If there is one real threat to the success of the Insolvency and Bankruptcy Code (IBC), it is death by delay. A few days ago, the first major resolution happened in the case of Bhushan Steel, but yesterday (22 May), the National Company Law Appellate Tribunal (NCLAT) – the last appeals court in insolvency cases before the Supreme Court – took up an appeal from operational creditors even though it did not stay the resolution.
Worse, in another case, the NCLAT also accepted cross-appeals by Arcelor Mittal and NuMetal, both bidders for Essar Steel, and posted the case for a hearing on 23 July – two months from now. Until then, the resolution professional (RP), the committee of creditors (CoC) and other contending parties cannot do anything. The company will be run by the RP for two more months, if not more, before a final resolution is attempted.
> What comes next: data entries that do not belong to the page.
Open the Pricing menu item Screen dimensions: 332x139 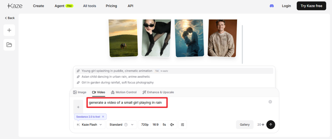[112, 6]
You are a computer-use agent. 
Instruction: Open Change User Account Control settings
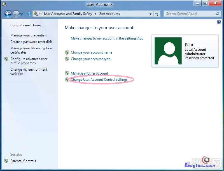click(x=99, y=80)
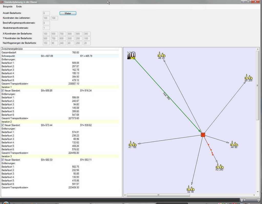This screenshot has height=204, width=262.
Task: Click the A4: 60 demand location icon
Action: coord(234,144)
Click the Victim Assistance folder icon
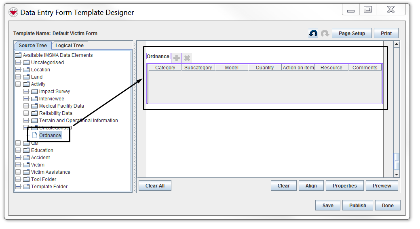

The case of Binani Cement, where Dalmia Bharat, the original highest bidder, and UltraTech Cement are in litigation, is another example of good assets being fought over endlessly until the deadline is breached.
These cases, and others, suggest that the 270-day outer limit for a resolution of IBC cases may soon become a dead letter, unless both the National Company Law Tribunal (NCLT) and the appellate tribunal (ie, NCLAT) take the deadline seriously. Excluding the days of litigation from the 270-day limit means litigation can stretch endlessly, defeating the very purpose of creating the insolvency courts. It can be nobody’s case that resolution should drag on for a year. It neither helps the company, nor creditors, nor the reputation of the courts.
The IBC needs an amendment in order to shorten the resolution period. The law says insolvency should be resolved in 180 days but allows the courts to extend this deadline to 270 days in case there is a good reason to do so. It is obvious that both the NCLT and the appellate tribunal are looking at the 270-day window as the real deadline, and even this can be sacrificed if bidders litigate.
This is a serious roadblock. It is typical human failure to see the exceptional deadline as the real deadline, and not the normal deadline of 180 days.
The amendment we need is to reduce the regular resolution period to 120 days (four months), with another 60 days being added in case of exceptional issues cropping up.
The changes we need to the IBC rules are the following:
One, as stated, the outer limit for resolution should be 180 days, and not 270 days.
Two, litigation days, if excluded from the 180-day outer limit, should be capped at a maximum of 30 days, so that even if there is a spillover, as in the case of Essar Steel, the total time period for resolution will not exceed 210 days (seven months). Now it has become 270-plus. If it takes a year to resolve the debt issues of one company, the IBC will soon be litigated out of effectiveness.
Three, the government should create more benches and appoint more judges in the appellate courts as soon as possible. If it does not do so, shortage of judges and officers will be cited as reasons for delays.
Fourth, the part of the IBC that is working wonderfully well is the fear of being dragged into insolvency. A Times of India report says that more than 2,100 small companies have cleared outstanding dues to banks worth more than Rs 83,000 crore merely to stay out of the insolvency procedures. It would be a pity if the early cases send out the message that bankruptcy courts can be used endlessly to avoid paying up.
IBC is a winner, but delays will kill it. If two ardent suitors want a steel company badly when global prices look good enough for investment in an acquisition, how does it suit anyone to delay matters and the bidding interest cools during the next recession?